» **Dataset records**:
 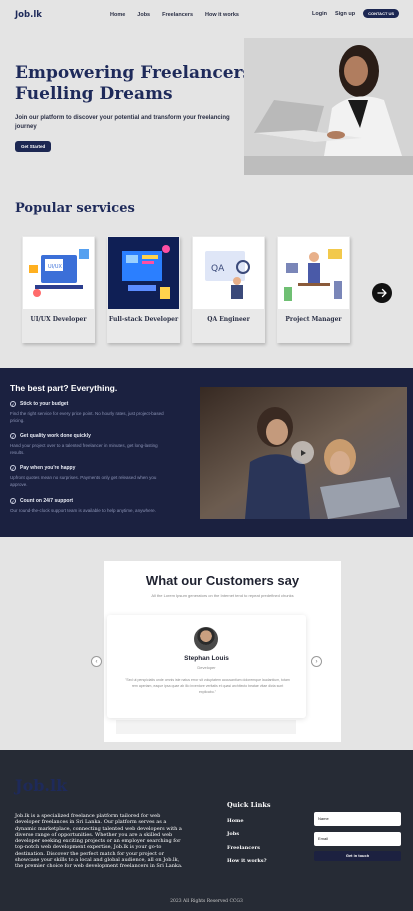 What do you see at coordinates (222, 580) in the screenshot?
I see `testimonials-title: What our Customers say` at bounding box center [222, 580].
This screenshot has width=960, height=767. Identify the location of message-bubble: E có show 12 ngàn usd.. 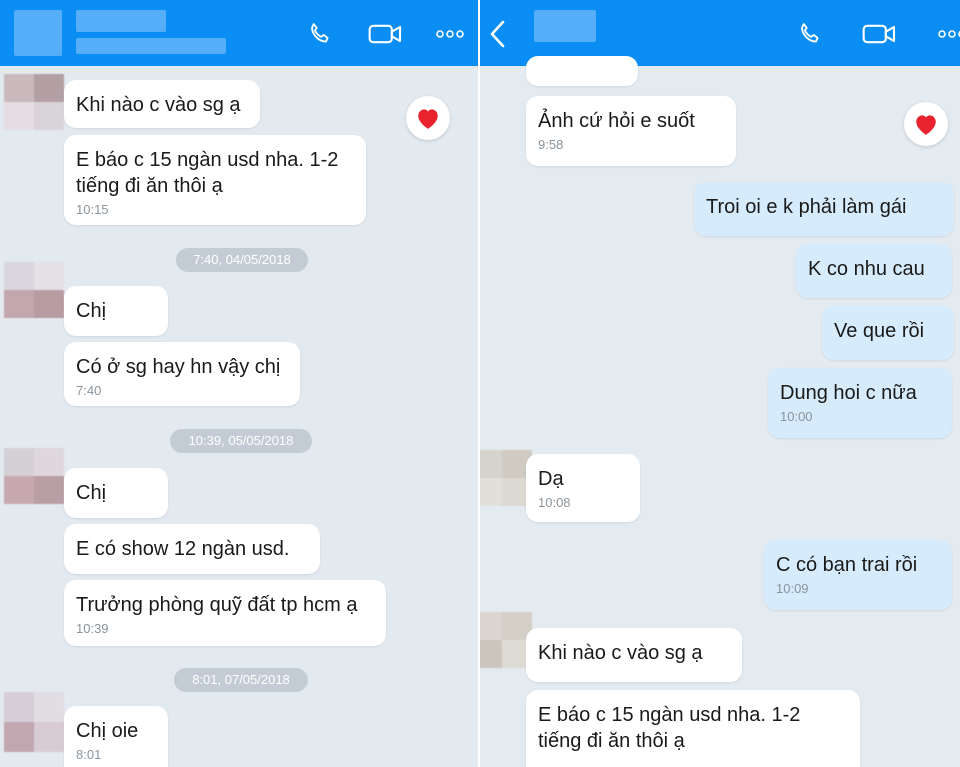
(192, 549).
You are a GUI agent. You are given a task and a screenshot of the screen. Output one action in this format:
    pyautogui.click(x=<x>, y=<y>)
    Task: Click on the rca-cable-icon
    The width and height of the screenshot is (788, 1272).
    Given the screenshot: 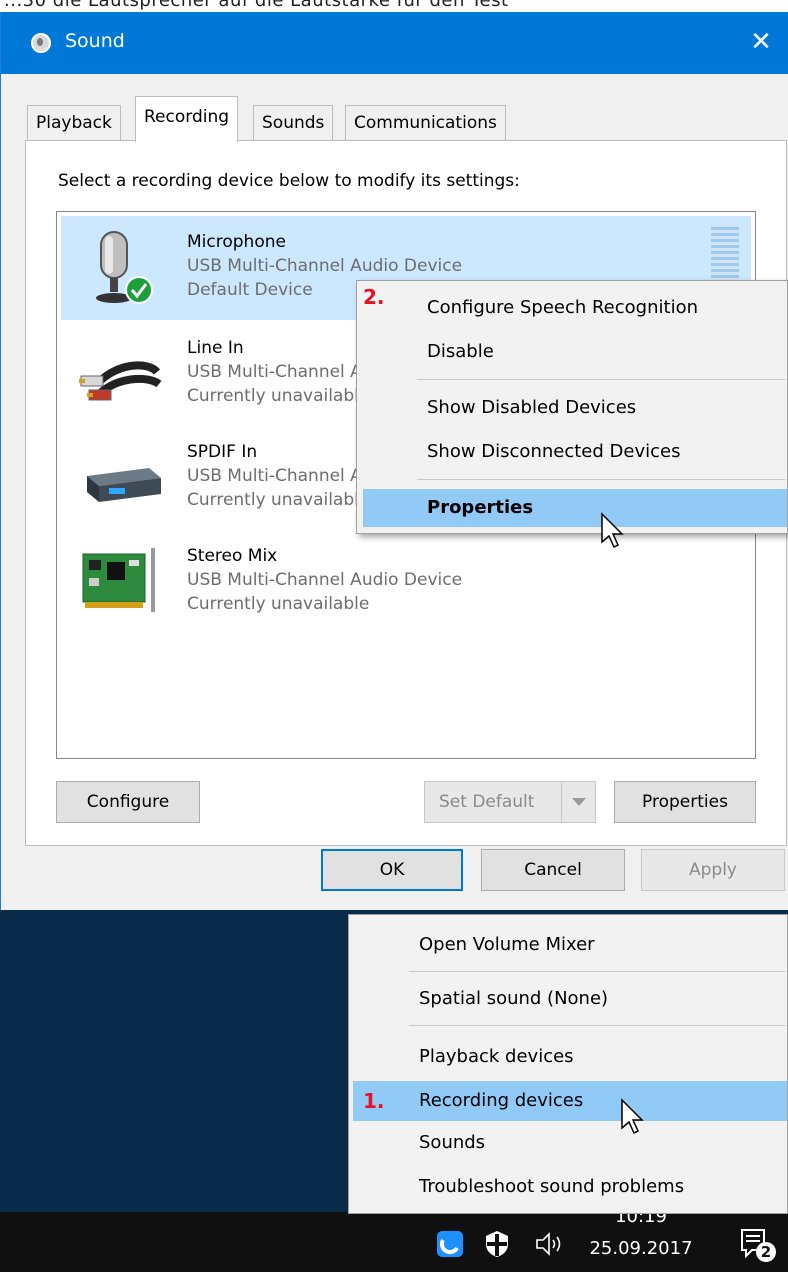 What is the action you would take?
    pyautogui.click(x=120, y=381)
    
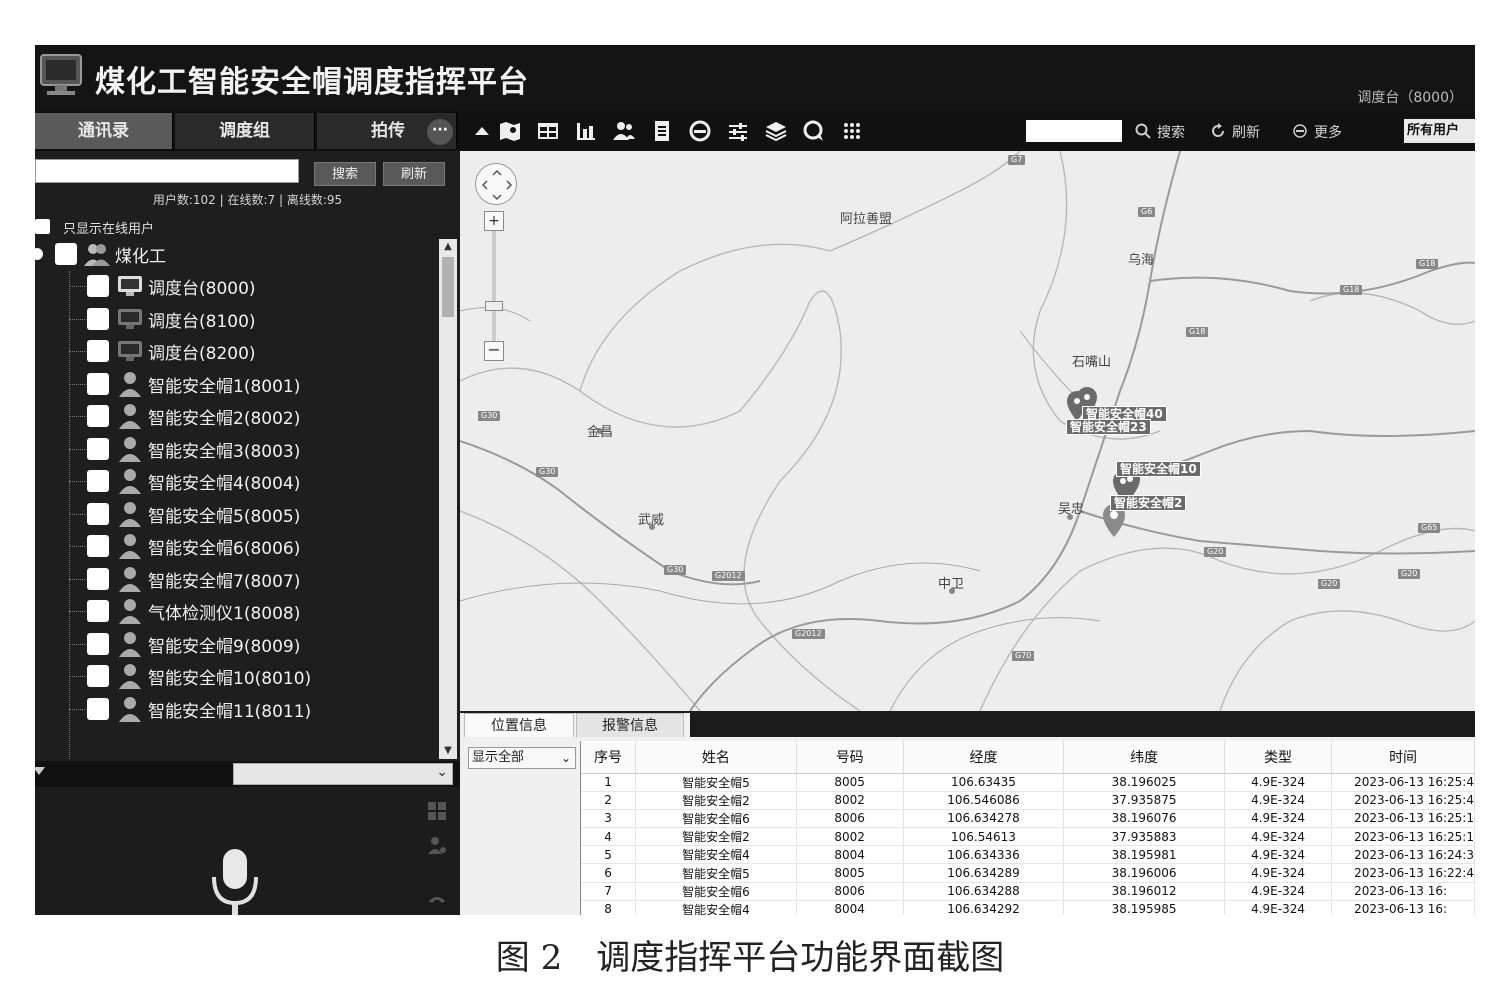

» **About this task**:
Copy out every line, word for word, from the first line through the line with "(192, 549).", including that line. Leave the pictures out.

» **Answer for the task**:
  What do you see at coordinates (222, 580) in the screenshot?
I see `testimonials-title: What our Customers say` at bounding box center [222, 580].
This screenshot has width=960, height=767. Identify the location of message-bubble: E có show 12 ngàn usd.. 
(192, 549).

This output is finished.